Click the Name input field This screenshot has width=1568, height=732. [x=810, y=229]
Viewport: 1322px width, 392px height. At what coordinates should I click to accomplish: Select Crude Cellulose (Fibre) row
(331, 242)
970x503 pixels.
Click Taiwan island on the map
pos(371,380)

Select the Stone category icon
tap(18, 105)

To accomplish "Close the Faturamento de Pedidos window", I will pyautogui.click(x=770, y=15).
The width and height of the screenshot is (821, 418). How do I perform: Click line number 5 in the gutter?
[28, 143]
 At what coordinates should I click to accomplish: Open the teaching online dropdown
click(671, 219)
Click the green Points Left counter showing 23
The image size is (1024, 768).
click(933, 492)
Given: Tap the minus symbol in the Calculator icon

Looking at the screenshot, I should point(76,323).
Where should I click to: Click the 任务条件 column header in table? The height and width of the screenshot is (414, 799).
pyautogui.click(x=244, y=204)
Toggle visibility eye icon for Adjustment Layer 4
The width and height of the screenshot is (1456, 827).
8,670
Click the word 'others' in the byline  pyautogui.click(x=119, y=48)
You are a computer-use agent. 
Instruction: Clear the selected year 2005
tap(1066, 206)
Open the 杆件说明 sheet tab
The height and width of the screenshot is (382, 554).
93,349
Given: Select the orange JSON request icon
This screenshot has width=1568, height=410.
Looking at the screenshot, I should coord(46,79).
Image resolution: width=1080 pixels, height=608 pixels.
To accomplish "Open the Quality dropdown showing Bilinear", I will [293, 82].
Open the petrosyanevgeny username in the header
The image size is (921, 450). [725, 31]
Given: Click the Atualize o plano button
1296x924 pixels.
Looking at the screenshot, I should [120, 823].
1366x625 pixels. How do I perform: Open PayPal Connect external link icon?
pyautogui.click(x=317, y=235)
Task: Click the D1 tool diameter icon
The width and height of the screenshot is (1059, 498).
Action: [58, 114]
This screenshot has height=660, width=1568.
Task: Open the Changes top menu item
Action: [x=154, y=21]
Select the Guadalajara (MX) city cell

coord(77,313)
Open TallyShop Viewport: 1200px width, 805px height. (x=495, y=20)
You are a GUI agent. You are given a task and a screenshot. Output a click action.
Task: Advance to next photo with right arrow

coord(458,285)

★ ★ ★

▶ EXERCISE PROMPT: What's needed is an exact copy of every entry.

▶ SOLUTION TO THIS EXERCISE:
Click the Name input field This screenshot has width=1568, height=732. [x=810, y=229]
Viewport: 1322px width, 392px height. At what coordinates should I click to accomplish: Select Crude Cellulose (Fibre) row
(331, 242)
970x503 pixels.
Click Taiwan island on the map
pos(371,380)

Select the Stone category icon
tap(18, 105)

To accomplish "Close the Faturamento de Pedidos window", I will pyautogui.click(x=770, y=15).
The width and height of the screenshot is (821, 418). How do I perform: Click line number 5 in the gutter?
[28, 143]
 At what coordinates should I click to accomplish: Open the teaching online dropdown
click(671, 219)
Click the green Points Left counter showing 23
The image size is (1024, 768).
click(933, 492)
Given: Tap the minus symbol in the Calculator icon

Looking at the screenshot, I should point(76,323).
Where should I click to: Click the 任务条件 column header in table? The height and width of the screenshot is (414, 799).
pyautogui.click(x=244, y=204)
Toggle visibility eye icon for Adjustment Layer 4
The width and height of the screenshot is (1456, 827).
8,670
Click the word 'others' in the byline  pyautogui.click(x=119, y=48)
You are a computer-use agent. 
Instruction: Clear the selected year 2005
tap(1066, 206)
Open the 杆件说明 sheet tab
The height and width of the screenshot is (382, 554).
93,349
Given: Select the orange JSON request icon
This screenshot has width=1568, height=410.
Looking at the screenshot, I should coord(46,79).
Image resolution: width=1080 pixels, height=608 pixels.
To accomplish "Open the Quality dropdown showing Bilinear", I will [293, 82].
Open the petrosyanevgeny username in the header
The image size is (921, 450). [725, 31]
Given: Click the Atualize o plano button
1296x924 pixels.
Looking at the screenshot, I should [120, 823].
1366x625 pixels. How do I perform: Open PayPal Connect external link icon?
pyautogui.click(x=317, y=235)
Task: Click the D1 tool diameter icon
The width and height of the screenshot is (1059, 498).
Action: [58, 114]
This screenshot has height=660, width=1568.
Task: Open the Changes top menu item
Action: [x=154, y=21]
Select the Guadalajara (MX) city cell

coord(77,313)
Open TallyShop Viewport: 1200px width, 805px height. (x=495, y=20)
You are a GUI agent. You are given a task and a screenshot. Output a click action.
Task: Advance to next photo with right arrow

coord(458,285)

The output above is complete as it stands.